## Input records
--
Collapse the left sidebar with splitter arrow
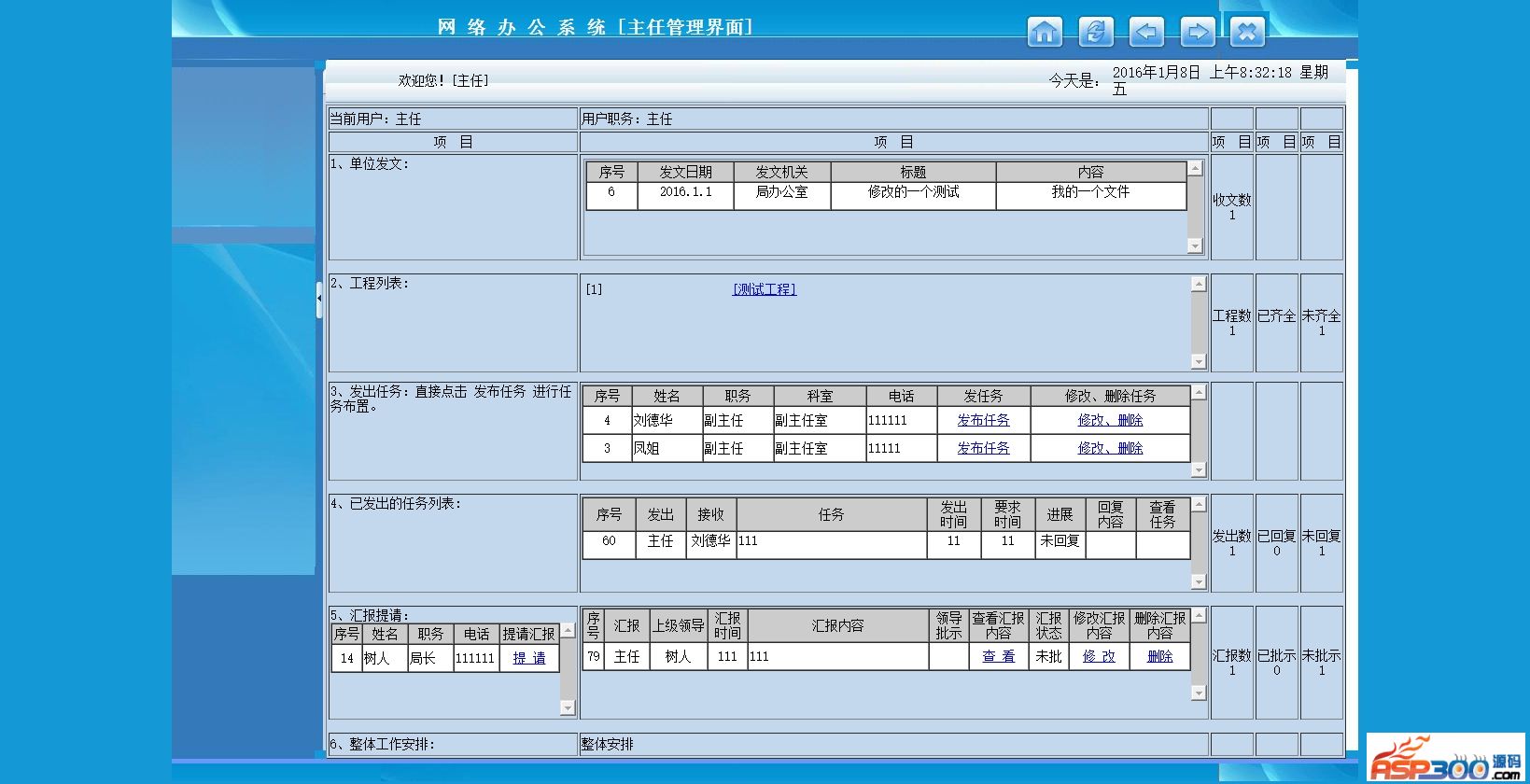The width and height of the screenshot is (1530, 784). tap(319, 299)
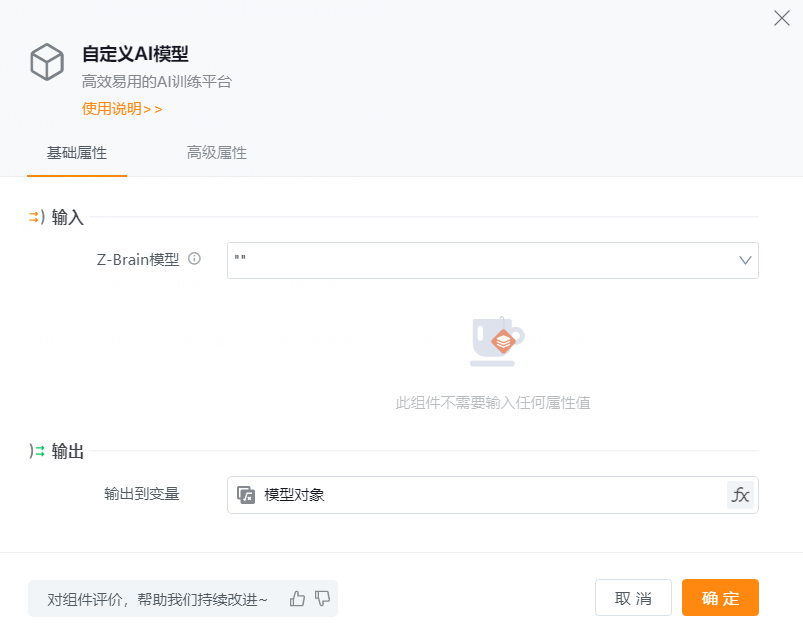This screenshot has width=803, height=631.
Task: Open the Z-Brain模型 combo box field
Action: (x=480, y=260)
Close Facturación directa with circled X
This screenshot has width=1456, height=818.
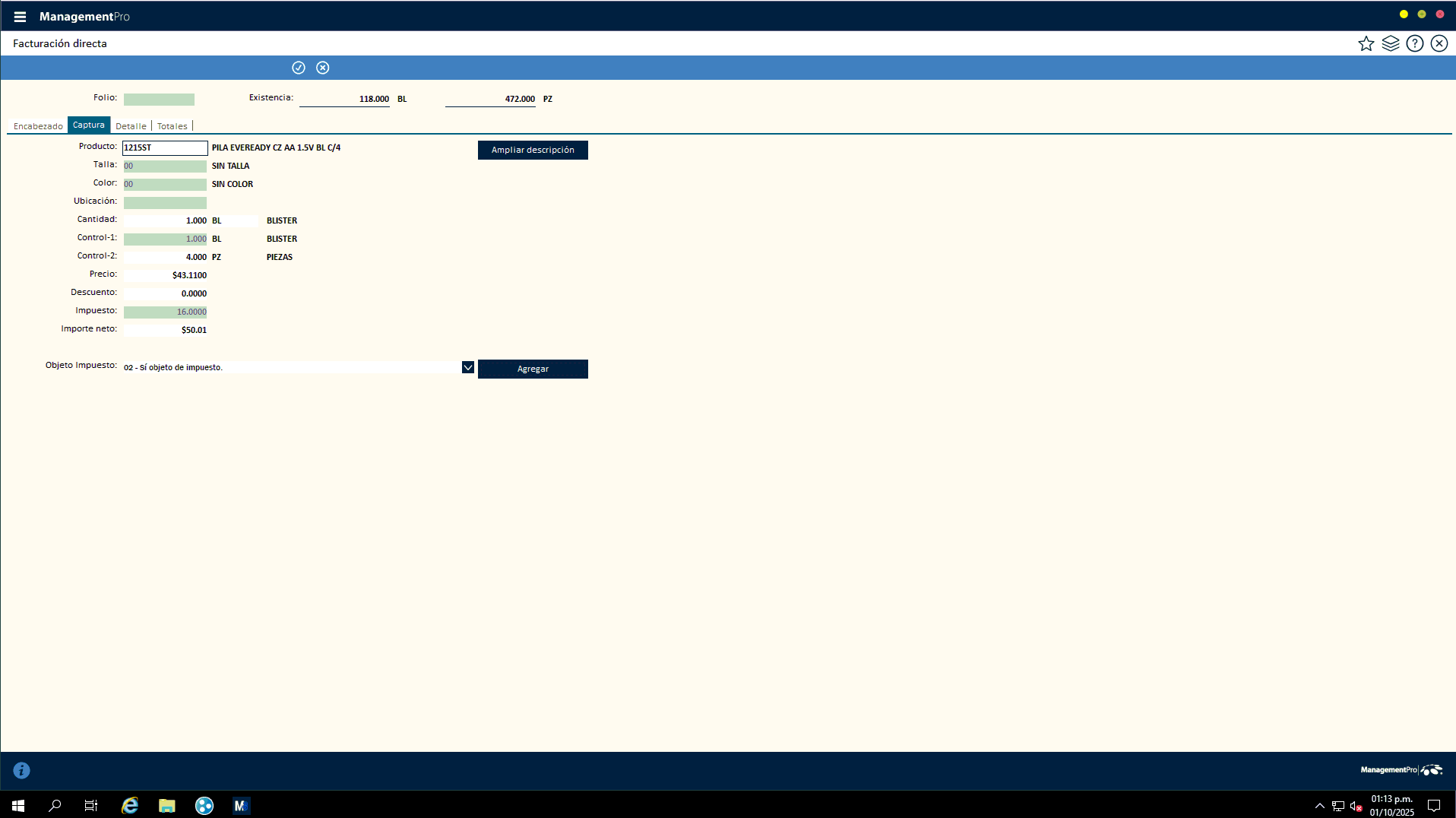(1439, 43)
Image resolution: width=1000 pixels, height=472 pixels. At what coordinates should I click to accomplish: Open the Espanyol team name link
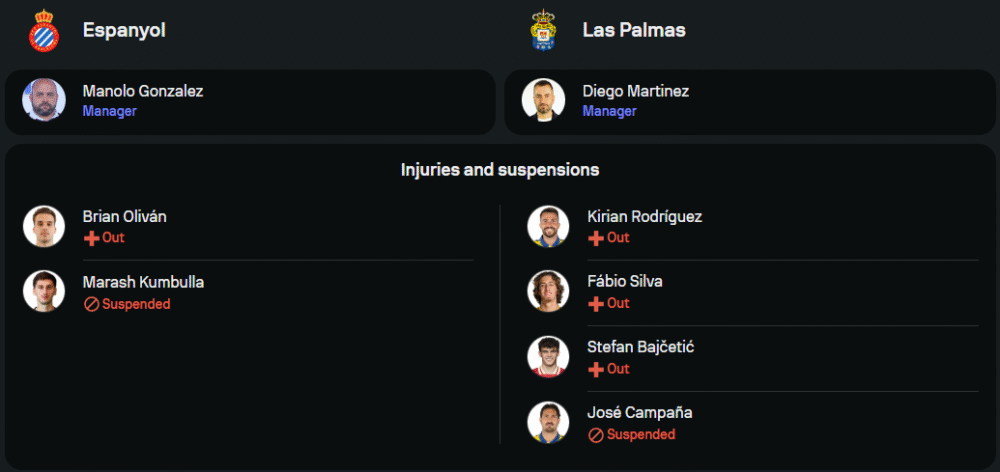[124, 30]
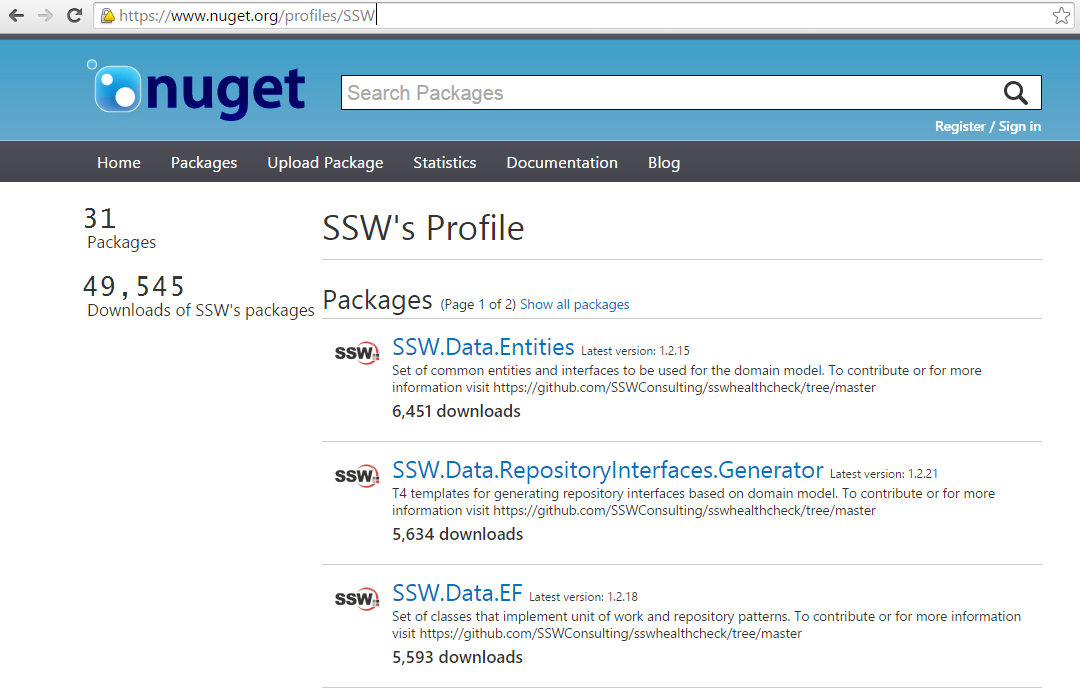Click the browser back arrow
Image resolution: width=1080 pixels, height=694 pixels.
pos(16,15)
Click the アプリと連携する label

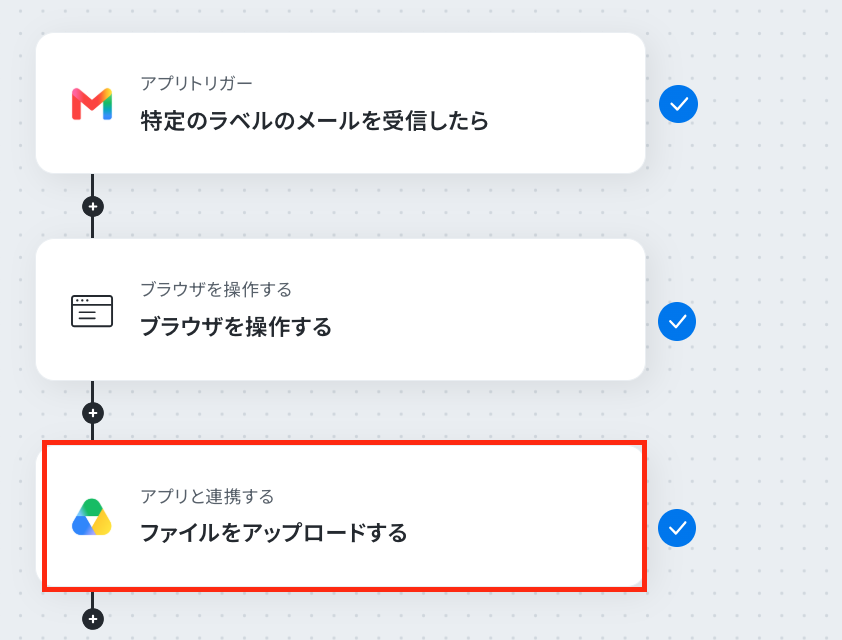point(207,496)

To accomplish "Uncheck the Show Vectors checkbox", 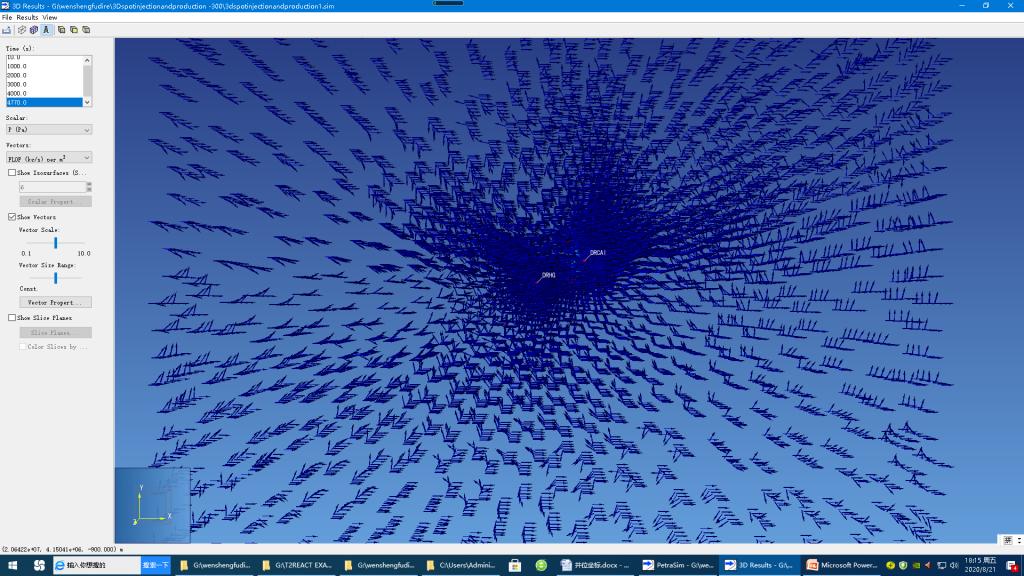I will coord(12,217).
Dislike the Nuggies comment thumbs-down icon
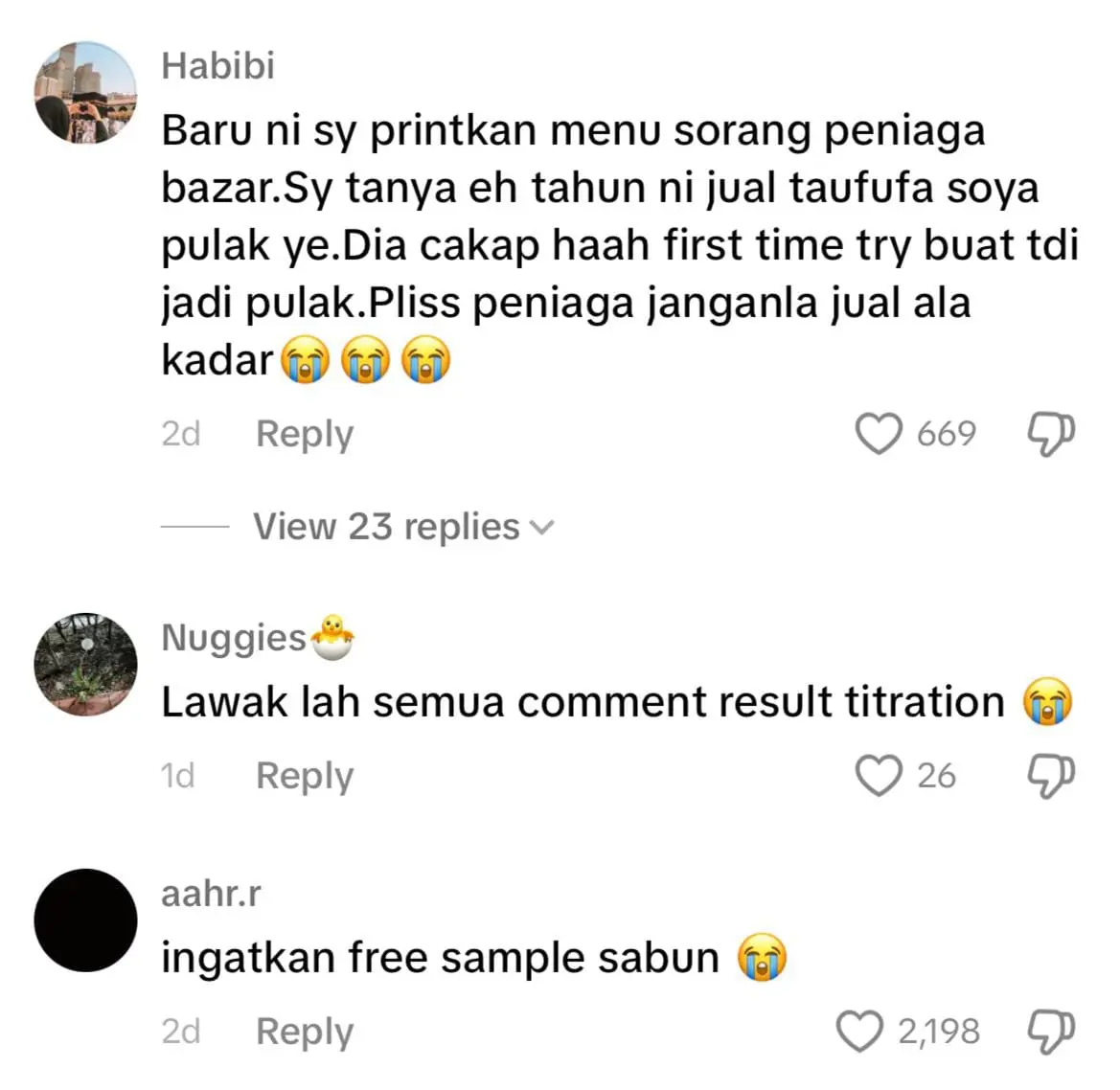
--
## Problem to work on
Lines from the start of the material through the line containing "Close Facturación directa with circled X" are to be restated word for word; no picture may be included.

## Task solution
Collapse the left sidebar with splitter arrow
The width and height of the screenshot is (1530, 784). tap(319, 299)
This screenshot has width=803, height=631.
Task: Open the Z-Brain模型 combo box field
Action: (x=480, y=260)
Close Facturación directa with circled X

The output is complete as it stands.